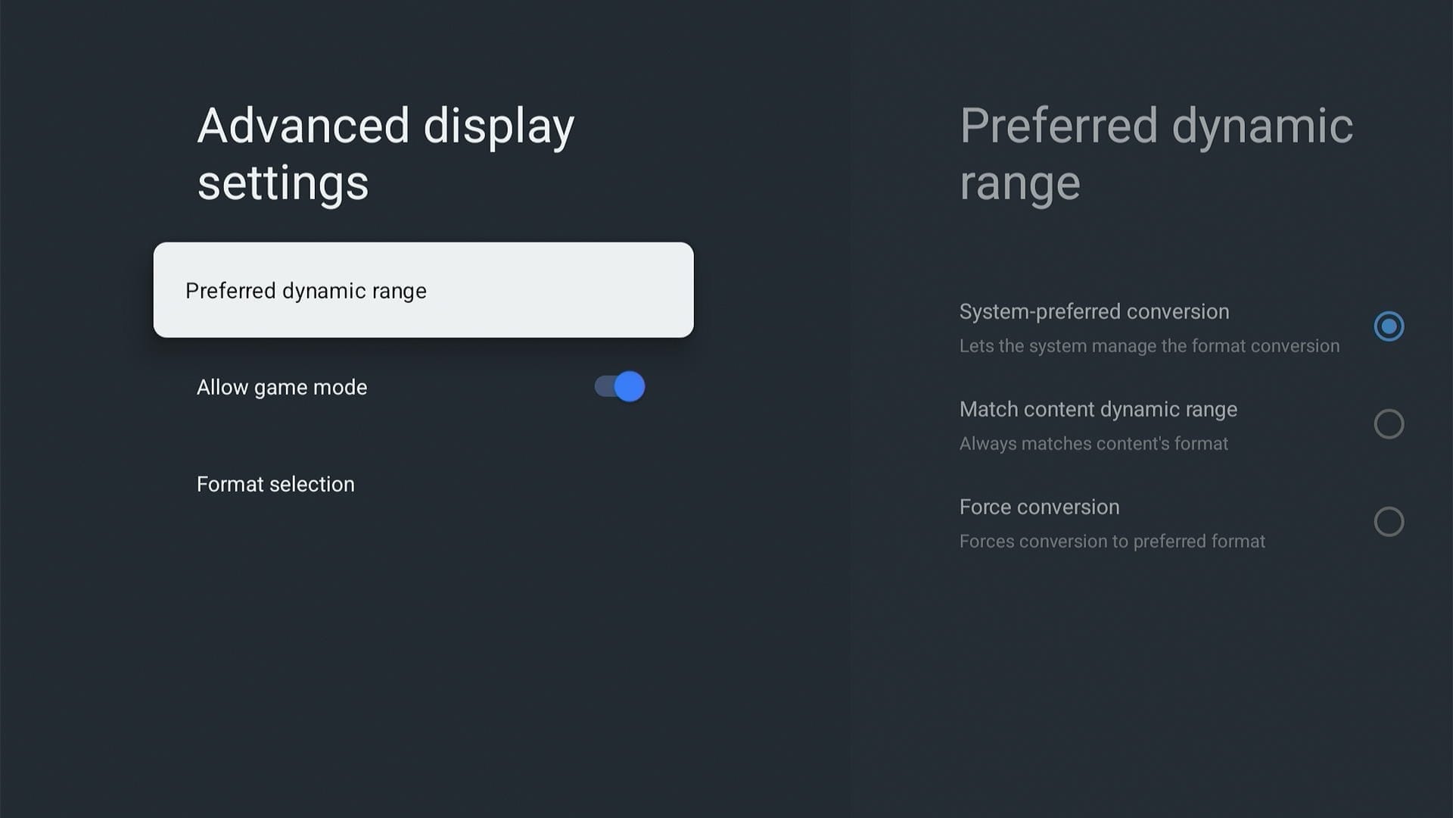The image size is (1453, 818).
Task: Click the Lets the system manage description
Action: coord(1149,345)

--

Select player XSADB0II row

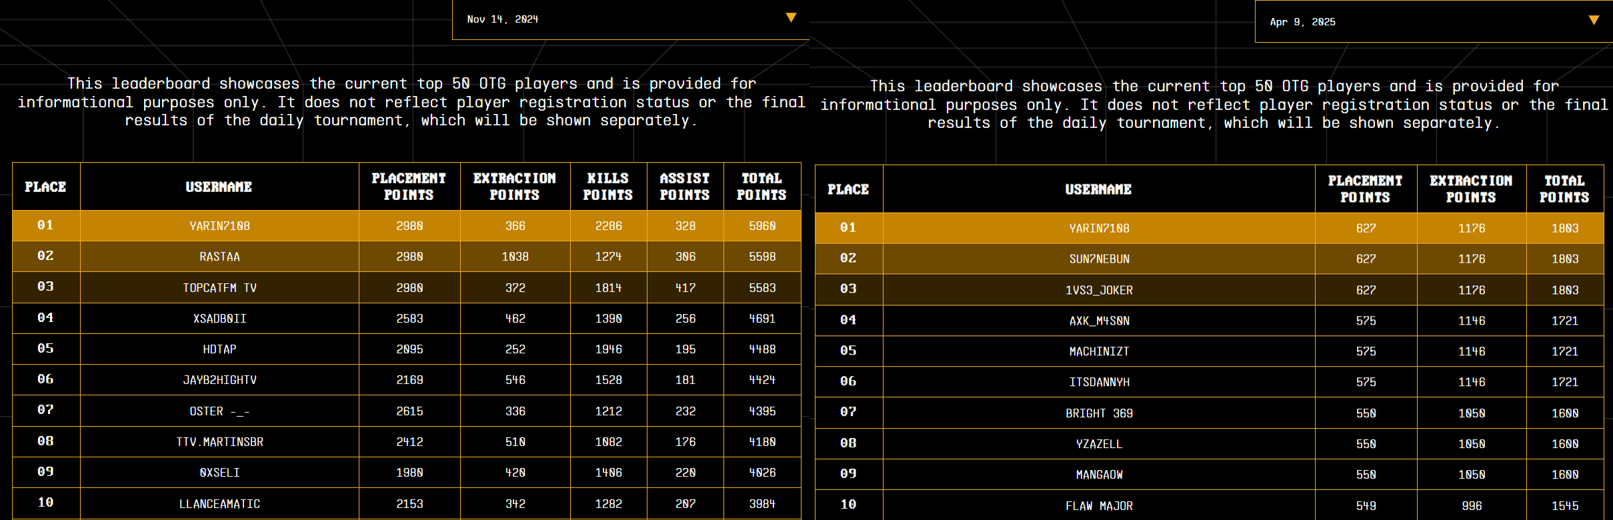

---

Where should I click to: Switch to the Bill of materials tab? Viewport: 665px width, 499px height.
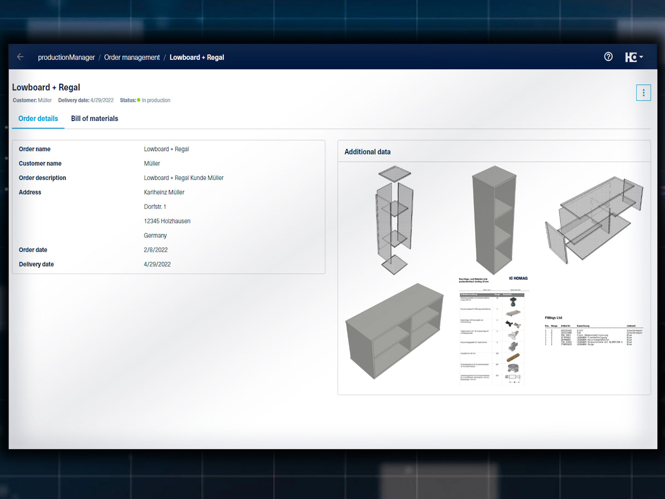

Exercise description =>
Output the lines of the records starting at the line containing "The image size is (1453, 818)." and ending at the line containing "Action: coord(1149,345)", both included, without the pictures.

Written answer =>
The image size is (1453, 818).
Task: Click the Lets the system manage description
Action: coord(1149,345)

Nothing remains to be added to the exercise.